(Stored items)
====

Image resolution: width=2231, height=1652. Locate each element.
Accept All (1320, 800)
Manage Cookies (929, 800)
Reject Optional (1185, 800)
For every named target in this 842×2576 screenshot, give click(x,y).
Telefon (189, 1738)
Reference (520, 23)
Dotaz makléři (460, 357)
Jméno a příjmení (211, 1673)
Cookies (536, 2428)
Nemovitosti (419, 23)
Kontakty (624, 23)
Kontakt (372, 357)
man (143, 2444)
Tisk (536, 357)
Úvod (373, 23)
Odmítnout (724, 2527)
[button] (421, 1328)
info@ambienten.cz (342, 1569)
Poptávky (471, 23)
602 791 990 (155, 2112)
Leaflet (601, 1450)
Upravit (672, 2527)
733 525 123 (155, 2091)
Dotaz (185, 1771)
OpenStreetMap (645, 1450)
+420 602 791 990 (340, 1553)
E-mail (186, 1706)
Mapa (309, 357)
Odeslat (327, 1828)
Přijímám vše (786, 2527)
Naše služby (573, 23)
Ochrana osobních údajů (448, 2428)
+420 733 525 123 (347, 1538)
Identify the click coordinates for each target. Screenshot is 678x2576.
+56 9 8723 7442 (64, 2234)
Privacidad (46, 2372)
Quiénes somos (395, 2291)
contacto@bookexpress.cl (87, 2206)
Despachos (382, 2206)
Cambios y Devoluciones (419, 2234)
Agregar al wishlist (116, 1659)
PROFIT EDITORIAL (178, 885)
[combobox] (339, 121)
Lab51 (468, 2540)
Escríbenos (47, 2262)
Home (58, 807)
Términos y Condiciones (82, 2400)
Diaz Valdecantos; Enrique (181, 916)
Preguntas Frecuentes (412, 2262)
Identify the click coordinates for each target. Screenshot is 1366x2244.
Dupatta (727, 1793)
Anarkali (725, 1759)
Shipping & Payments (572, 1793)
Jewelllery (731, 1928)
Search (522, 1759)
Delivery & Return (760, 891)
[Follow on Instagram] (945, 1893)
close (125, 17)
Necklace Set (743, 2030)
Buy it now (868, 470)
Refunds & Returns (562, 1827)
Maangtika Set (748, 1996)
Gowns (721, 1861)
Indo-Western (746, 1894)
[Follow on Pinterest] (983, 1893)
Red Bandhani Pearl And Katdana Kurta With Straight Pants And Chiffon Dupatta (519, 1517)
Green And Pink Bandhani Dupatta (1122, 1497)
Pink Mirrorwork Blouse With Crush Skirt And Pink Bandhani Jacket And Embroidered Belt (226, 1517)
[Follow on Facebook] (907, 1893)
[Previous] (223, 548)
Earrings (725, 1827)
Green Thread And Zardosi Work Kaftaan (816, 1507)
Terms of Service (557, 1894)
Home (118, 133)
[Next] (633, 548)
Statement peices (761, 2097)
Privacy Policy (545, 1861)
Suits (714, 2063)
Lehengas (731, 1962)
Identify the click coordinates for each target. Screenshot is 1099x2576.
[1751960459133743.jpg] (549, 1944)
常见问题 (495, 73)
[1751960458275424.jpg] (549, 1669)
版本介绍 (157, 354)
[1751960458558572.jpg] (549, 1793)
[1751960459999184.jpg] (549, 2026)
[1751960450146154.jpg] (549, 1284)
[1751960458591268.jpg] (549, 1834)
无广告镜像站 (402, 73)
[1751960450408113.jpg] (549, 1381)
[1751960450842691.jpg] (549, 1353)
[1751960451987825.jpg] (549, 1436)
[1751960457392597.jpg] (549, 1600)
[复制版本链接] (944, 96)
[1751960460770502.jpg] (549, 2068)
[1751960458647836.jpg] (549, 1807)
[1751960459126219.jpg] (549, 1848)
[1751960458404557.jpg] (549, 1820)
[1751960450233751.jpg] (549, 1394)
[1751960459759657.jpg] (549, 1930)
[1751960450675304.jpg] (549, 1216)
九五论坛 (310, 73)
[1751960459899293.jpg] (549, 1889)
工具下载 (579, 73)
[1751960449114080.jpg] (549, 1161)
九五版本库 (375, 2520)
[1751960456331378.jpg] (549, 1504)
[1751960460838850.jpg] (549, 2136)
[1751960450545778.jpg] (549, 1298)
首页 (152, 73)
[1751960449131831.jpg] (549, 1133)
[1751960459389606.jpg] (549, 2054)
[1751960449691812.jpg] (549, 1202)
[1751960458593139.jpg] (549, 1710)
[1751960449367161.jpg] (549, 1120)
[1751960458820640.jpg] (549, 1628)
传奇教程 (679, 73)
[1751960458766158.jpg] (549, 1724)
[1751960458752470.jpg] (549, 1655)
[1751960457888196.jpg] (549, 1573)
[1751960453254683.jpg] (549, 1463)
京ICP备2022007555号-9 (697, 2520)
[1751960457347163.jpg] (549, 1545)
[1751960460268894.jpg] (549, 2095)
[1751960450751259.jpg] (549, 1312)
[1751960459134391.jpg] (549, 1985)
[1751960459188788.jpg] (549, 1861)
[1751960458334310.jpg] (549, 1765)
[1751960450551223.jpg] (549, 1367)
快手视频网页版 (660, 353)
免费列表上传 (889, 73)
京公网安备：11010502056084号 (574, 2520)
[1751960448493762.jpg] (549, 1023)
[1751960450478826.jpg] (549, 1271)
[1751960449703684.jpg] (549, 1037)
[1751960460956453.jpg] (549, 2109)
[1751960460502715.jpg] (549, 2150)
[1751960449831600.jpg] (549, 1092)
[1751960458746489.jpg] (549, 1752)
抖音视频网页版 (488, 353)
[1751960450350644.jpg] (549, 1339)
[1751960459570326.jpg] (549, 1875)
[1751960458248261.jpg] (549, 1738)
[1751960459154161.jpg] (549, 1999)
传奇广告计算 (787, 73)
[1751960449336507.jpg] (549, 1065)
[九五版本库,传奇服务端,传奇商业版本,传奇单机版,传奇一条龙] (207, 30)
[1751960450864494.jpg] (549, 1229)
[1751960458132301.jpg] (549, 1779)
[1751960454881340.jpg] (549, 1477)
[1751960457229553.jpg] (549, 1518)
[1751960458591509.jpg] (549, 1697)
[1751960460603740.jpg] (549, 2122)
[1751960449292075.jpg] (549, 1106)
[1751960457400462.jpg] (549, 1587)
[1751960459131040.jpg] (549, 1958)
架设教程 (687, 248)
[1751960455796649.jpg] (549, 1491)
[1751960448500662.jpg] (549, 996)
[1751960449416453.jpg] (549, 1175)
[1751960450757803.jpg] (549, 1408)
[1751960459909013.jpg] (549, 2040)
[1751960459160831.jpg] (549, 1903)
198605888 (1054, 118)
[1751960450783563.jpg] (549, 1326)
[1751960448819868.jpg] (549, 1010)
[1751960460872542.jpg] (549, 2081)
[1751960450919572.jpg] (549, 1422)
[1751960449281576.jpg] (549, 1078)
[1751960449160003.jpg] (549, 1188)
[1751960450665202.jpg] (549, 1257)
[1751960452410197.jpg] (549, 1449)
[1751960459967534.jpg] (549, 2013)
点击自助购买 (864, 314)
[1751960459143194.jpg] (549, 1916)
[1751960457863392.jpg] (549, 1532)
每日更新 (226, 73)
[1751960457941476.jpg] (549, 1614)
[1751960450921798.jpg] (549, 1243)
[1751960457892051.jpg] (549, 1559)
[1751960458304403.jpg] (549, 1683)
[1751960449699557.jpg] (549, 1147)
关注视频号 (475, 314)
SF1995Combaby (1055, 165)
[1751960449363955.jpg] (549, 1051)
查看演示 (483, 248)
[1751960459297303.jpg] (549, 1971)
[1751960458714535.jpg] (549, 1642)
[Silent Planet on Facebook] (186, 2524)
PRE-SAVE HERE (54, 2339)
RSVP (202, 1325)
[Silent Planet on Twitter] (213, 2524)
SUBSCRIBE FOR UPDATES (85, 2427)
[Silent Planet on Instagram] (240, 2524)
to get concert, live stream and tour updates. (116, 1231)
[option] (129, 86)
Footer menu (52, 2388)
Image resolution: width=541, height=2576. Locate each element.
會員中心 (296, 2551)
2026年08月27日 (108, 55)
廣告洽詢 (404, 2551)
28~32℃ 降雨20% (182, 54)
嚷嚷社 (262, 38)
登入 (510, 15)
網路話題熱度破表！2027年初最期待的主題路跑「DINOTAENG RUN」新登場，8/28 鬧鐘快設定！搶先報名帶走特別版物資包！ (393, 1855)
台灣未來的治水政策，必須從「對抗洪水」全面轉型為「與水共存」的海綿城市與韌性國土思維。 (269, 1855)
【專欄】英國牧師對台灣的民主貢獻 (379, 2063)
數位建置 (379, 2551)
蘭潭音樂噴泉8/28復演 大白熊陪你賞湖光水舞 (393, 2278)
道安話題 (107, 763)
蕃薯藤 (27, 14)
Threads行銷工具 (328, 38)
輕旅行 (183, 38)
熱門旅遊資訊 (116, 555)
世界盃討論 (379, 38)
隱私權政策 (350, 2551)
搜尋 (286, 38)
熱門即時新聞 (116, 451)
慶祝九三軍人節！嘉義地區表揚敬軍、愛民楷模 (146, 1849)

====

Exercise requirements: Take the line with "查看演示 (483, 248)" and all lines after it through the end of the records, and write them out exactly; include nothing else.

Task answer:
查看演示 (483, 248)
[1751960459297303.jpg] (549, 1971)
[1751960458714535.jpg] (549, 1642)
[Silent Planet on Facebook] (186, 2524)
PRE-SAVE HERE (54, 2339)
RSVP (202, 1325)
[Silent Planet on Twitter] (213, 2524)
SUBSCRIBE FOR UPDATES (85, 2427)
[Silent Planet on Instagram] (240, 2524)
to get concert, live stream and tour updates. (116, 1231)
[option] (129, 86)
Footer menu (52, 2388)
Image resolution: width=541, height=2576. Locate each element.
會員中心 (296, 2551)
2026年08月27日 (108, 55)
廣告洽詢 (404, 2551)
28~32℃ 降雨20% (182, 54)
嚷嚷社 (262, 38)
登入 (510, 15)
網路話題熱度破表！2027年初最期待的主題路跑「DINOTAENG RUN」新登場，8/28 鬧鐘快設定！搶先報名帶走特別版物資包！ (393, 1855)
台灣未來的治水政策，必須從「對抗洪水」全面轉型為「與水共存」的海綿城市與韌性國土思維。 (269, 1855)
【專欄】英國牧師對台灣的民主貢獻 (379, 2063)
數位建置 (379, 2551)
蘭潭音樂噴泉8/28復演 大白熊陪你賞湖光水舞 (393, 2278)
道安話題 (107, 763)
蕃薯藤 (27, 14)
Threads行銷工具 (328, 38)
輕旅行 (183, 38)
熱門旅遊資訊 (116, 555)
世界盃討論 (379, 38)
隱私權政策 (350, 2551)
搜尋 (286, 38)
熱門即時新聞 (116, 451)
慶祝九三軍人節！嘉義地區表揚敬軍、愛民楷模 (146, 1849)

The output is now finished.